Oui. Parce qu’on découvre tout chez une femme. Je pense en particulier à toutes celles qui m’ont apporté énormément: ces mères, maîtresses, amantes comme Marguerite Duras, Jeanne Moreau ou Barbara. L’autre jour, on m’a demandé qui j’aurais aimé être si j’étais écrivain. Et j’ai répondu: «J’aimerais écrire comme une femme.» Virginia Woolf, Anaïs Nin – même si elle était un peu sous influence, je préfère Anaïs Nin à Hemingway qui, lui, renie son homosexualité. De la même manière, j’aime beaucoup Scott Fitzgerald, mais c’est vrai que je préfère Marguerite Duras ou Colette.

Mon admiration ne vient pas simplement du fait qu’elles sont des femmes, mais parce qu’elles vivent différemment: elles sont, comme Duras le décrivait bien, d’abord nées mères, et elles vivent en général dans une sorte d’attente. Je parle des femmes qui sont fortes, pas de celles qui ne s’illustrent que dans la séduction, la mode et ce genre de choses. C’est de Barbara, par exemple, que j’ai tiré la patience, l’inertie, le recul. Depuis elle, je ne supporte plus de voir les gens s’agiter. Quant à parler des femmes avec qui je partage ma vie privée, ça n’a aucun intérêt. J’ai eu des femmes merveilleuses, des compagnes. Nous nous sommes quittés.
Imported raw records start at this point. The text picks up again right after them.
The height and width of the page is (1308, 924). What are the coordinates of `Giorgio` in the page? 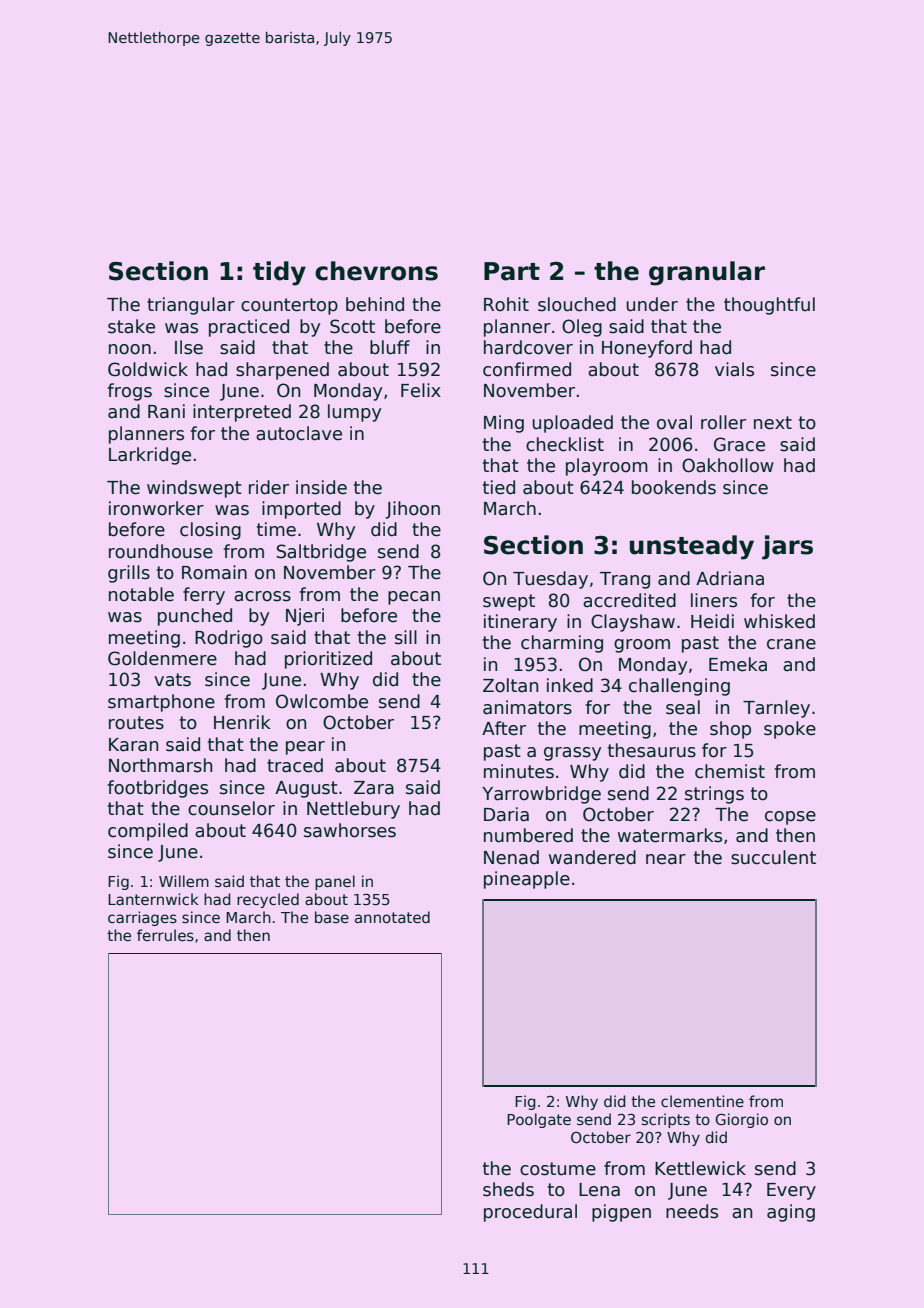 It's located at (741, 1120).
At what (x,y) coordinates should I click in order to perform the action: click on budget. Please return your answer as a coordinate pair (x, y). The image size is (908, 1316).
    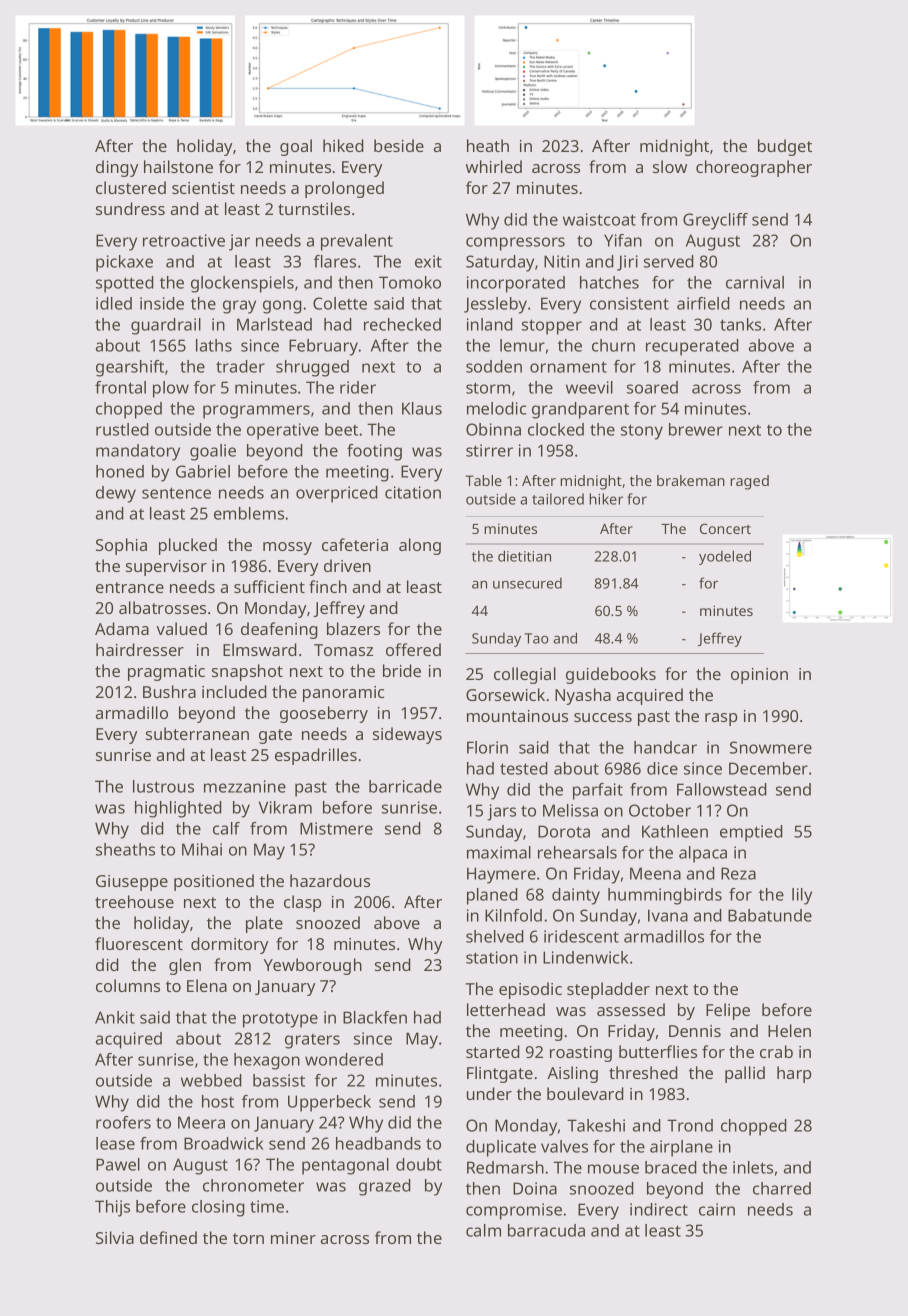
    Looking at the image, I should click on (785, 147).
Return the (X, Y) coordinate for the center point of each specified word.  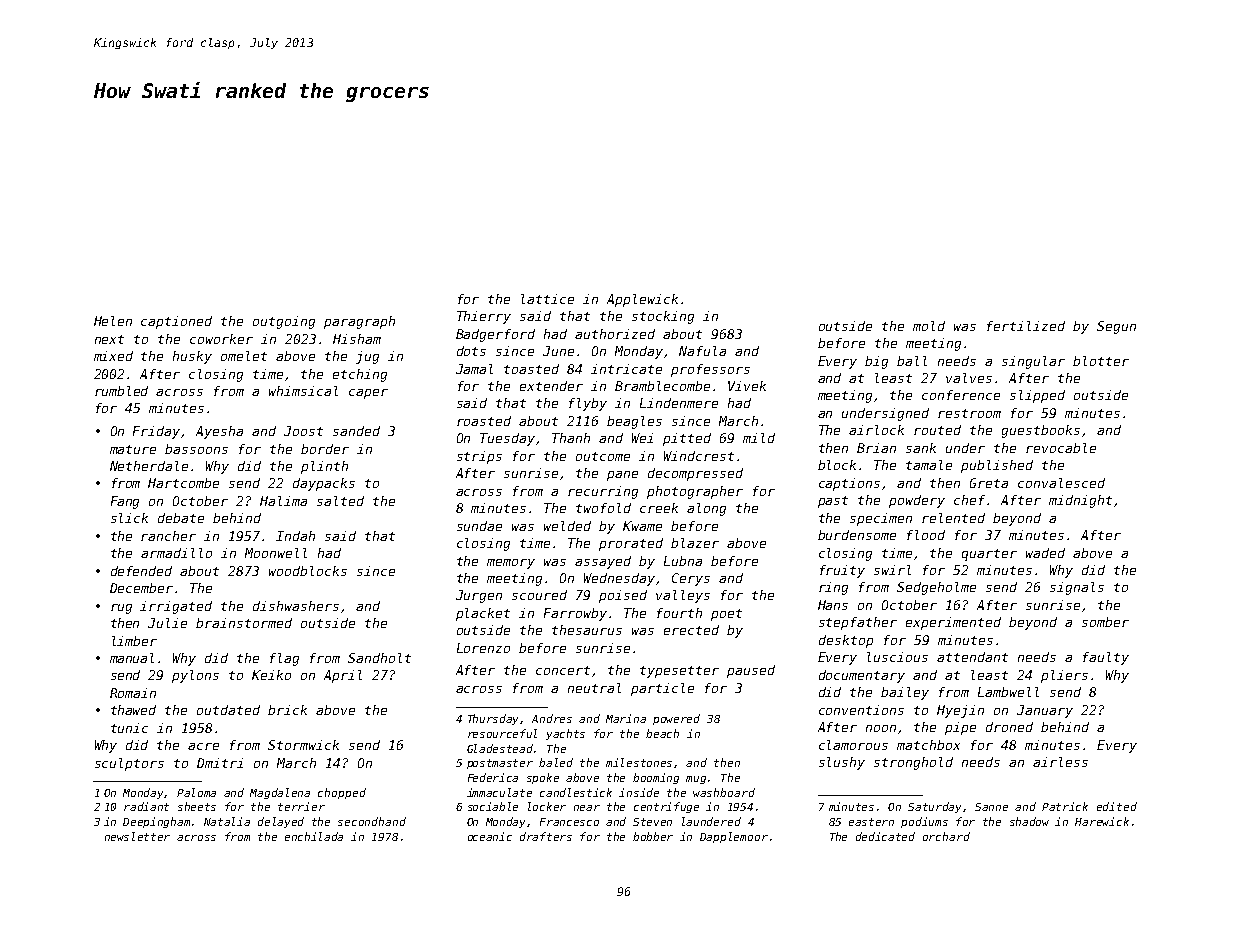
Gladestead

Jamais comme des ennemis. Plutôt comme des amis. Même si les divorces coûtent cher, ce n’est jamais que de l’argent. Je suis très heureux d’avoir des enfants merveilleux avec différentes femmes. Je trouve fabuleux d’avoir eu, dans sa vie, 10 femmes, 20 enfants. C’est quelque chose qui casse la morale chrétienne et qui donne la liberté!… Et c’est vrai aussi que je ne crois pas trop aux histoires d’amour. J’y crois le temps de la relation. Et je déteste les conflits, alors je préfère tout donner lors des séparations. Avec l’âge, je n’ai plus envie de me battre pour ça. On va encore dire que je suis une vraie ordure, mais je m’en fiche.

– Vous ne croyez pas aux histoires d’amour?!
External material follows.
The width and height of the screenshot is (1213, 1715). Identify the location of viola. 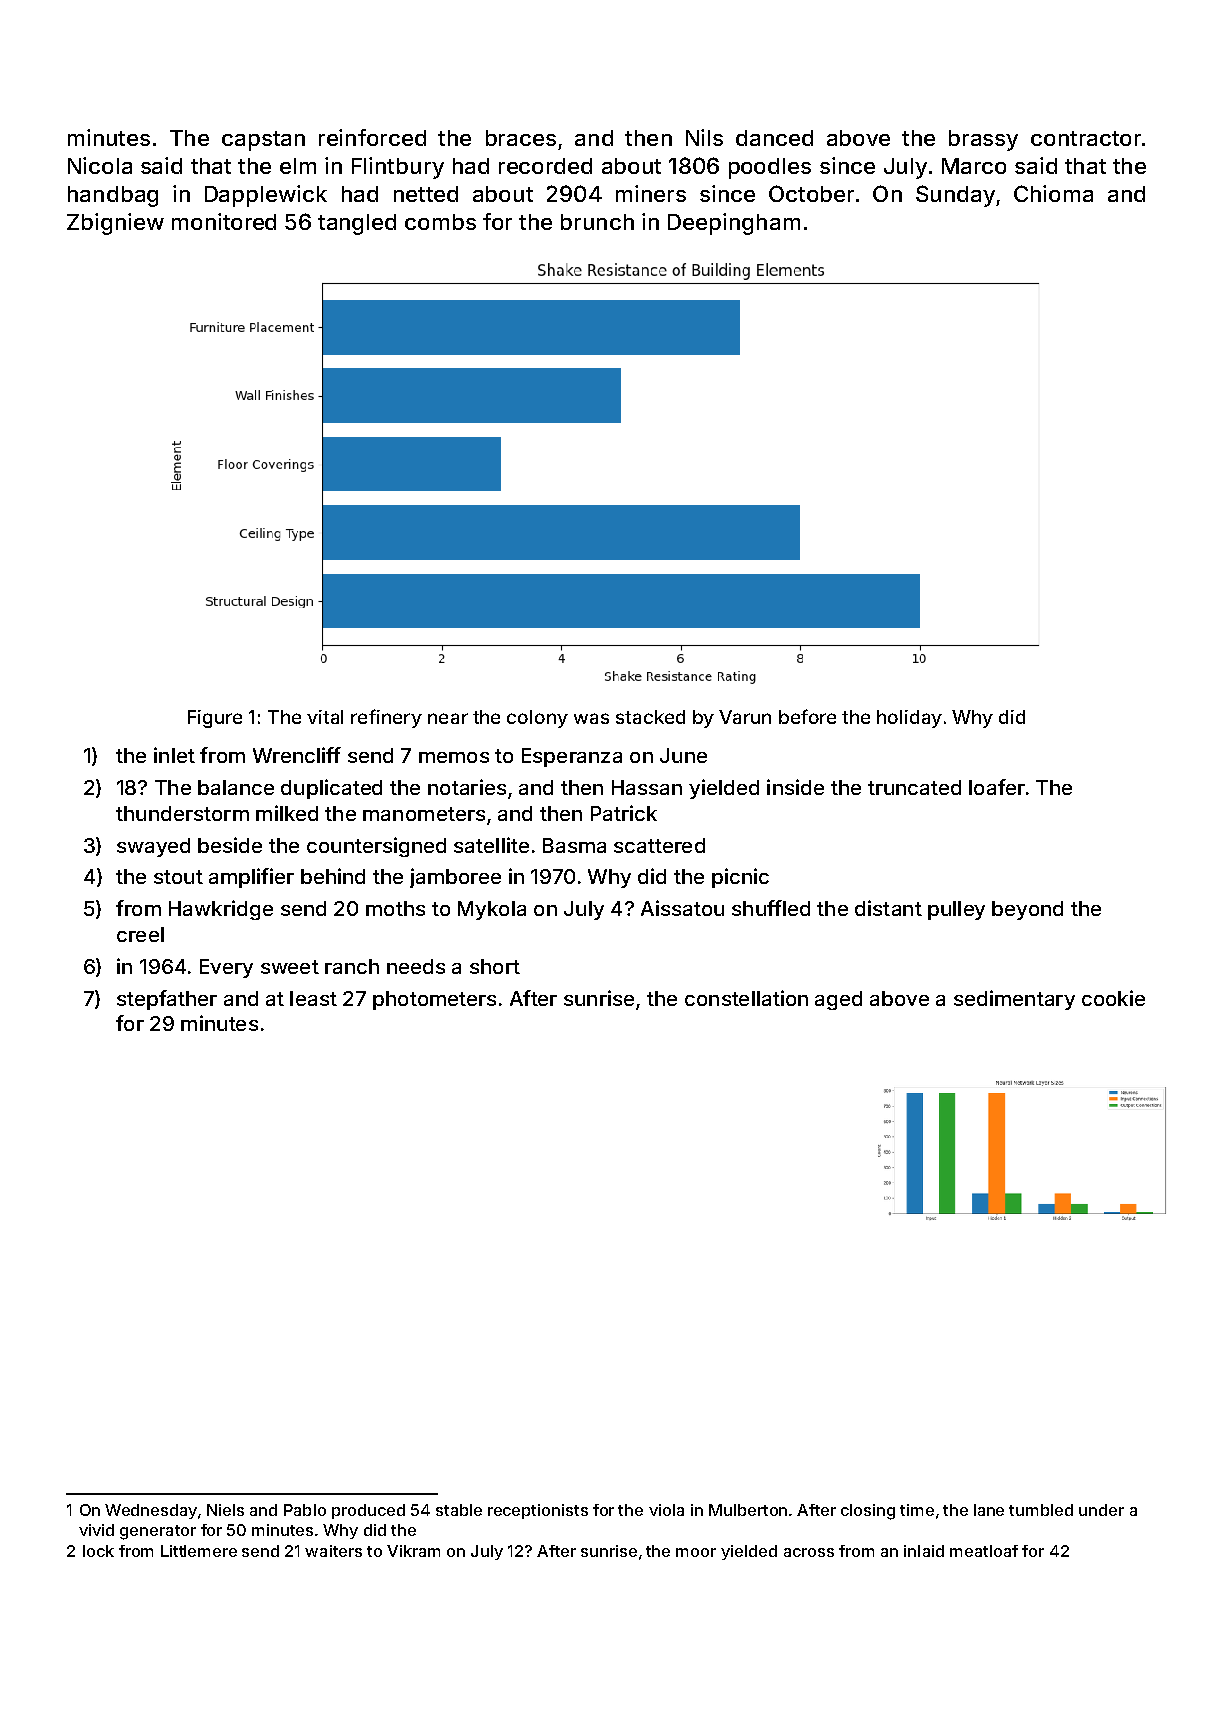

– Si, j’y crois. Mais je ne crois pas à l’amour pour toute la vie. Parce que toute la vie, eh bien, c’est long. J’ai rencontré des gens qui se sont aimés toute la vie, mais avec des hauts et des bas. Et pour la plupart, c’est leur éducation qui leur a dicté de ne jamais divorcer. Mais combien d’enfants naissent des conflits de ces couples qui veulent croire à l’amour toujours? Et combien de ces enfants, qui finissent fragiles émotionnellement, auraient préféré que leurs parents divorcent?